(Rows from a screen grounding dataset)
^^^^

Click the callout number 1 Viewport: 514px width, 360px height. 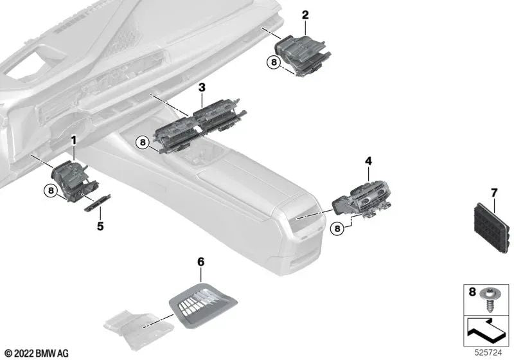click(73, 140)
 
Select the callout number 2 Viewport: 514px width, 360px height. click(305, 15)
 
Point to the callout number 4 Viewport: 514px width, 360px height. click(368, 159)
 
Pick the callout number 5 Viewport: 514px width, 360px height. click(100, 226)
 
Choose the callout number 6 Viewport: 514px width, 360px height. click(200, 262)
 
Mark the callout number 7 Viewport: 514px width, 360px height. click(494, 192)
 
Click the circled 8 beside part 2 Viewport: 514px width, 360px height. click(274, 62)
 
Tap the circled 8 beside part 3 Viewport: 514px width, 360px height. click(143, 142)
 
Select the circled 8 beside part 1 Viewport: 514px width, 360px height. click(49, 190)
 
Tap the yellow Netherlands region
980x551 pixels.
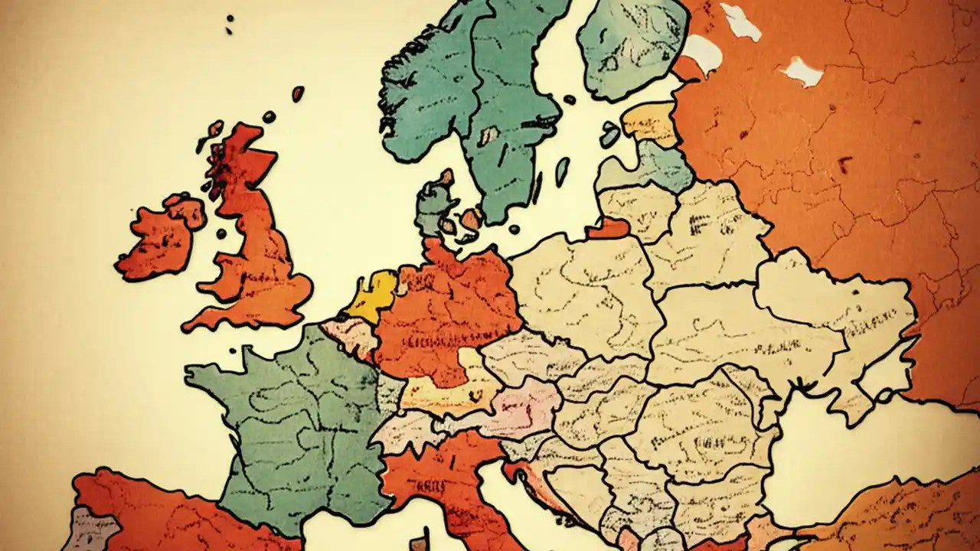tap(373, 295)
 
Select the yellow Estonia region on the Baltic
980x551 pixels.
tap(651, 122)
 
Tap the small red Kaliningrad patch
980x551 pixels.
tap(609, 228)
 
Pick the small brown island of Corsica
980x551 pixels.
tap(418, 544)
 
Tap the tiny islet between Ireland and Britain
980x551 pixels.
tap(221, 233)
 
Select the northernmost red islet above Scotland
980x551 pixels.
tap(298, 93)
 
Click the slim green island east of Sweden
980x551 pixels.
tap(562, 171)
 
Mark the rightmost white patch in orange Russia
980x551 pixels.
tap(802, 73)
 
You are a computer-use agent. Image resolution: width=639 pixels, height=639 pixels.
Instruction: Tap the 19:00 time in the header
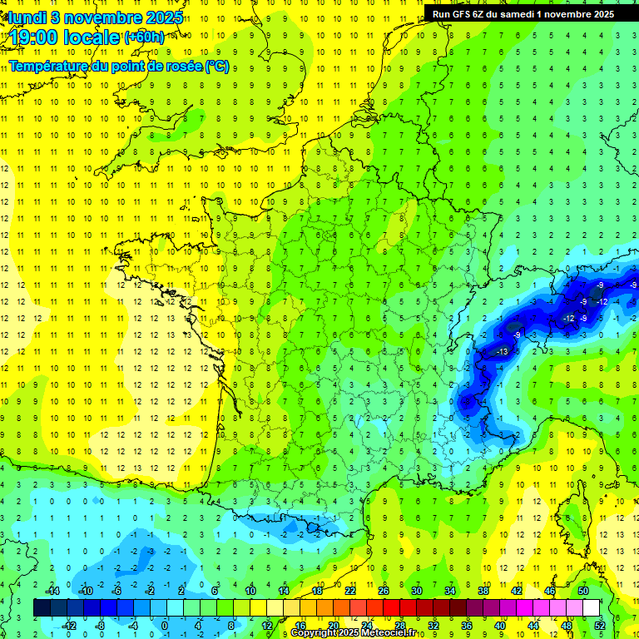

^^^^

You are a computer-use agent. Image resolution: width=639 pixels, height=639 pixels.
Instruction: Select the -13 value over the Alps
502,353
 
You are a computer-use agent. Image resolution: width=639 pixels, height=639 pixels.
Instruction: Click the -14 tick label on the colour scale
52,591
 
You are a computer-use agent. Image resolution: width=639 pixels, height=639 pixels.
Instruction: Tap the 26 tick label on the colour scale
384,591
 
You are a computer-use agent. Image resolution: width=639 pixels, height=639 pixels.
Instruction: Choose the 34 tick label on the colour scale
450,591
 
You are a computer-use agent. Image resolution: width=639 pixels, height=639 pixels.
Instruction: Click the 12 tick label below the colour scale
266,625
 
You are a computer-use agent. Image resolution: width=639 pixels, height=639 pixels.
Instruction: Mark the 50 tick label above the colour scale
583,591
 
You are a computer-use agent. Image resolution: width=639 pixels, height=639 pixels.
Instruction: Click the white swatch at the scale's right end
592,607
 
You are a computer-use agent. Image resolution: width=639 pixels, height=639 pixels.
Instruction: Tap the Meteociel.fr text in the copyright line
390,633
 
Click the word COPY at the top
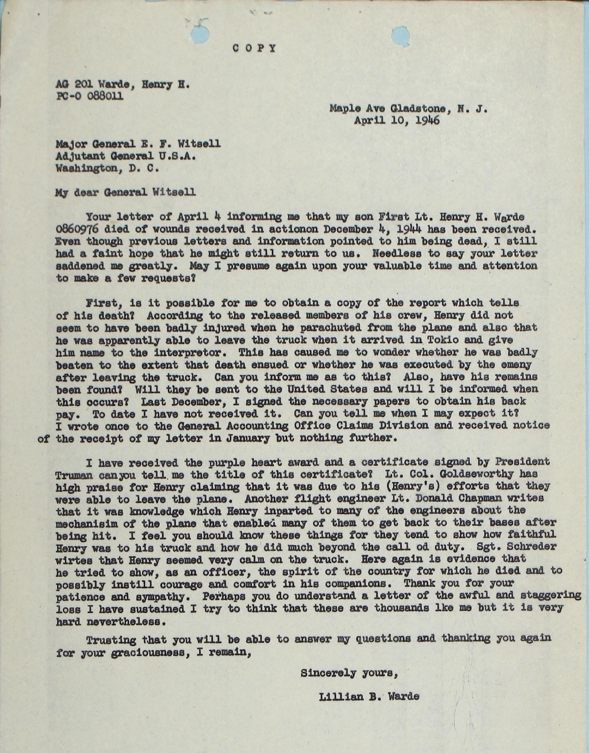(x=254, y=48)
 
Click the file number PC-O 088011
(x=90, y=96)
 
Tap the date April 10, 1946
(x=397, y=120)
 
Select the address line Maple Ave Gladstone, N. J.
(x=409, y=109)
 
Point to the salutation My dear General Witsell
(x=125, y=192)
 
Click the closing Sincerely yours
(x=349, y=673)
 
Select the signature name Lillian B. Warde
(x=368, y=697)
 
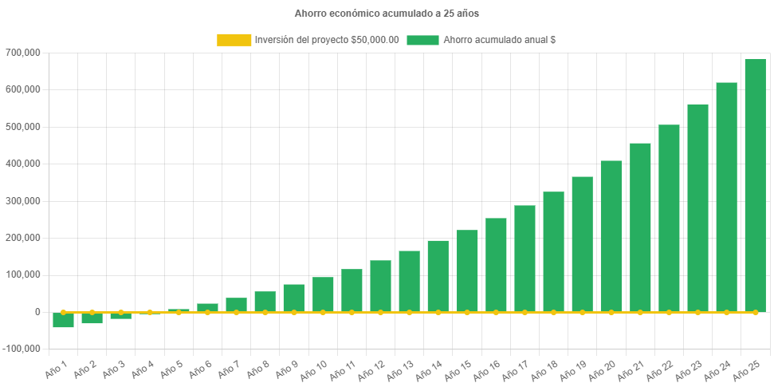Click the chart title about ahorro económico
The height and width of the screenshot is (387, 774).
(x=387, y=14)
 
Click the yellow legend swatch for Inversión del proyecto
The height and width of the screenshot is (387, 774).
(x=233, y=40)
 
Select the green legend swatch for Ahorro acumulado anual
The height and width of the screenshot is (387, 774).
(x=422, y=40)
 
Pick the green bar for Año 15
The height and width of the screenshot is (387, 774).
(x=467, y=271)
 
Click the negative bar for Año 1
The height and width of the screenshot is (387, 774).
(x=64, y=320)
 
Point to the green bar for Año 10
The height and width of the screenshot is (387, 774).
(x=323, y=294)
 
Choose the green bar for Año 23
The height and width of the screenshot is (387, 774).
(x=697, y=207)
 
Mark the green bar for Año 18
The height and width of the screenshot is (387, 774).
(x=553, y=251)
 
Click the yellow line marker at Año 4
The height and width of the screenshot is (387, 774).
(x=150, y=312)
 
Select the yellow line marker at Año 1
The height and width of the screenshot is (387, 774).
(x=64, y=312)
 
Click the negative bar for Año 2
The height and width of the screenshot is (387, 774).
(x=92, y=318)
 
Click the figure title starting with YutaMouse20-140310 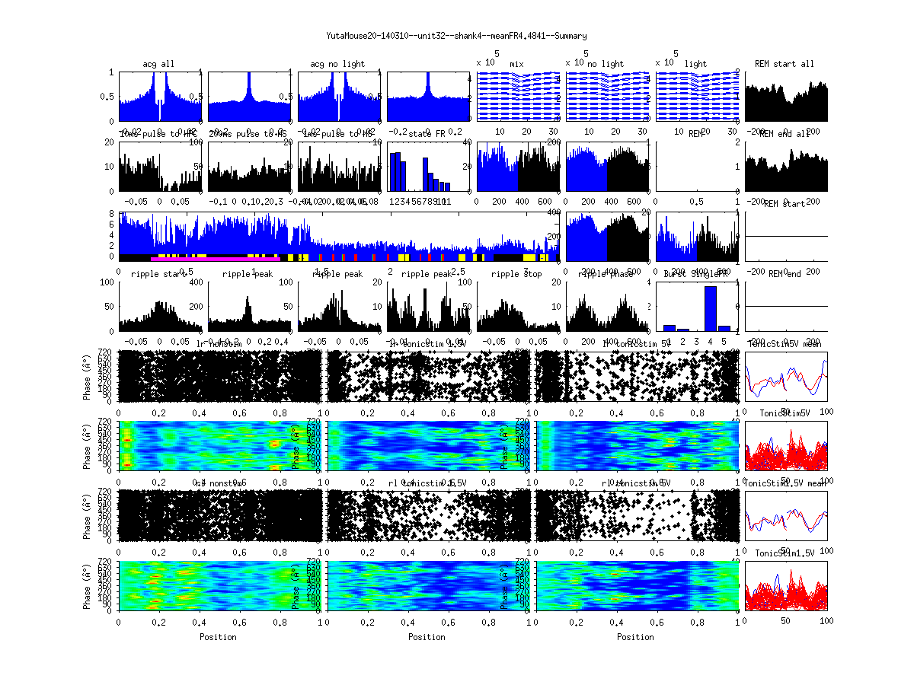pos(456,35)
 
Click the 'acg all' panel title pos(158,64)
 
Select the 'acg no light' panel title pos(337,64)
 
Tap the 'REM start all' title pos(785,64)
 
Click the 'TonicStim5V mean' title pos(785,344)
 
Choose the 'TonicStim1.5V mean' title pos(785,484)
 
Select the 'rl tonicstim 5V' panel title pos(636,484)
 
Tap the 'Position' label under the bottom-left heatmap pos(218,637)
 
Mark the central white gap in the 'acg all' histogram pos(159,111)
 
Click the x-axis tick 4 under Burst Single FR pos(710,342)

^^^^

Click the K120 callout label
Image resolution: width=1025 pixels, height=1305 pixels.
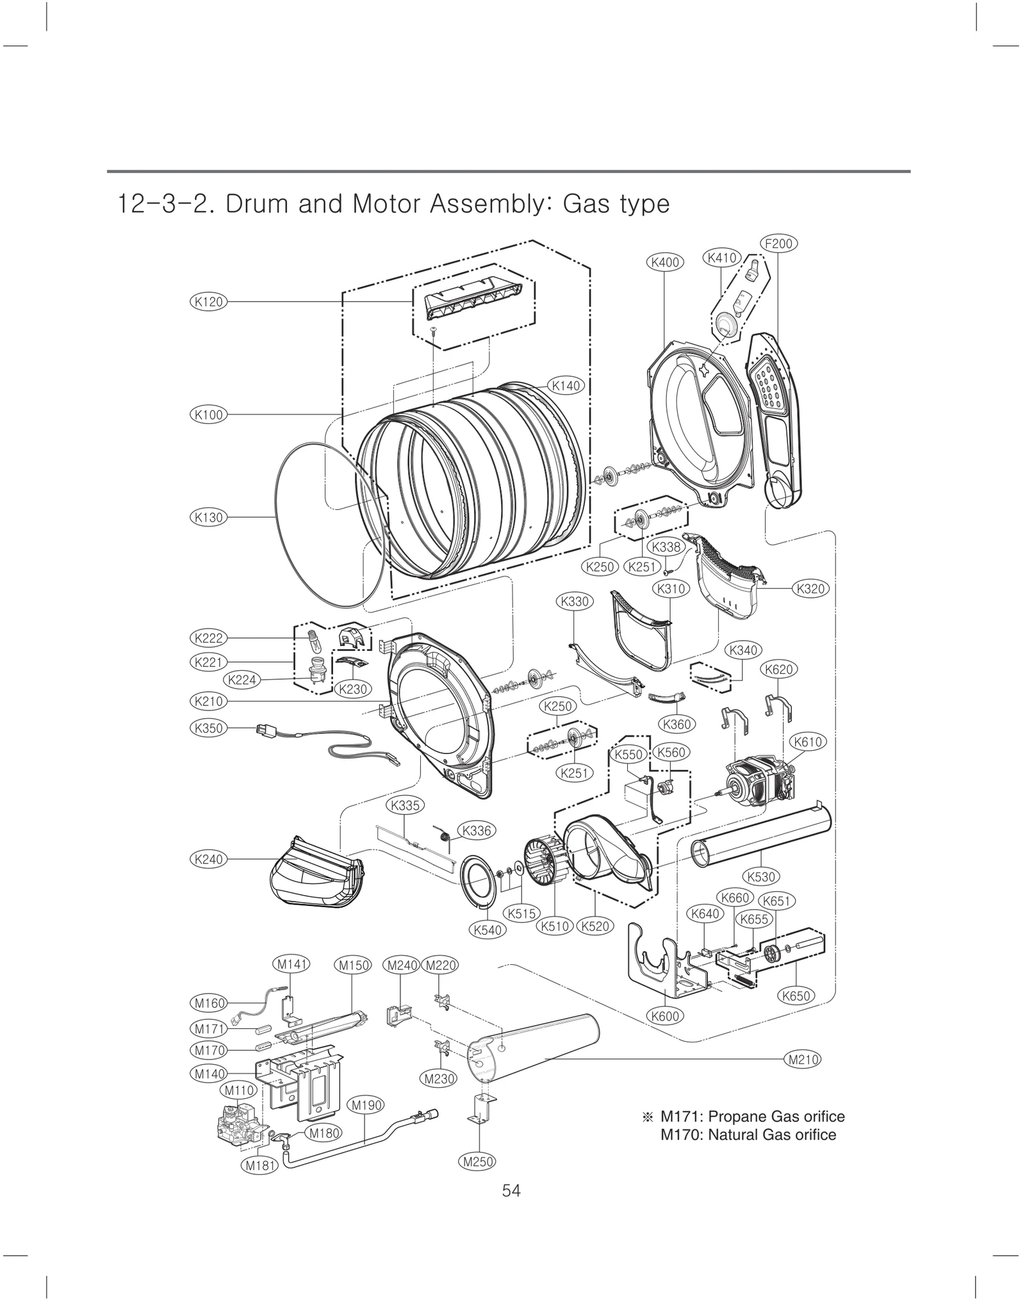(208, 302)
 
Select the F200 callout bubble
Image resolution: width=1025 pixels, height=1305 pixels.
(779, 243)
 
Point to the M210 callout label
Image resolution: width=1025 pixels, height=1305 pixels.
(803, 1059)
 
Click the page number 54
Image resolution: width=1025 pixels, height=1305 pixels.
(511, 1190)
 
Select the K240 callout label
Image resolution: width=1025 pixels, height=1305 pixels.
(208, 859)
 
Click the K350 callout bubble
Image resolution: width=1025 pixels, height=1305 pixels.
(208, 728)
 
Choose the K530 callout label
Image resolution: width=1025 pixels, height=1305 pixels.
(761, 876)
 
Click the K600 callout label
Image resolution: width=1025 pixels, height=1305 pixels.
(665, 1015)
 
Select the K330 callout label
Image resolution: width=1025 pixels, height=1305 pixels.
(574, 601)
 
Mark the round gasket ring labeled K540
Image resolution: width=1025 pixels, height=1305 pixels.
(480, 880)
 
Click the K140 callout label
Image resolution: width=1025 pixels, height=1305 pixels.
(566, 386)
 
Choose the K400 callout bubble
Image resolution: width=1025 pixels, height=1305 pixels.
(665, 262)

^^^^

Please rescale the items starting at the line that contains "Mark the callout" and ending after the line that contains "Instruction: Tap the 19:00 time in the header". Write those lines out again with their requests unchanged, multiplying every coordinate in the answers by 1.5 and rounding to whole numbers with halves rounded up, and leave the pictures out.

Mark the callout number 7 Viewport: 514px width, 360px height. click(741, 288)
 
Click the circled 8 beside part 2 Viewport: 514px width, 360px height. click(411, 93)
 
Tap the circled 8 beside part 3 Viewport: 514px width, 360px height. click(215, 213)
 
Select the circled 8 beside part 1 Viewport: 514px width, 360px height. click(74, 285)
 
Tap the yellow Netherlands region
980x551 pixels.
tap(560, 443)
 
Select the yellow Estonia region on the Baltic
980x551 pixels.
tap(977, 183)
 
Tap the small red Kaliningrad patch
980x551 pixels.
tap(914, 342)
 
Pick the small brown island of Corsica
980x551 pixels.
tap(627, 816)
 
Tap the tiny islet between Ireland and Britain
980x551 pixels.
tap(332, 350)
 
Select the northernmost red islet above Scotland
980x551 pixels.
tap(447, 140)
 
Click the slim green island east of Sweden
980x551 pixels.
tap(843, 257)
 
Mark the rightmost white patch in orange Russia
980x551 pixels.
tap(1203, 110)
 
You are a computer-use agent. Image resolution: width=639 pixels, height=639 pixels.
Instruction: Tap the 19:00 time in the header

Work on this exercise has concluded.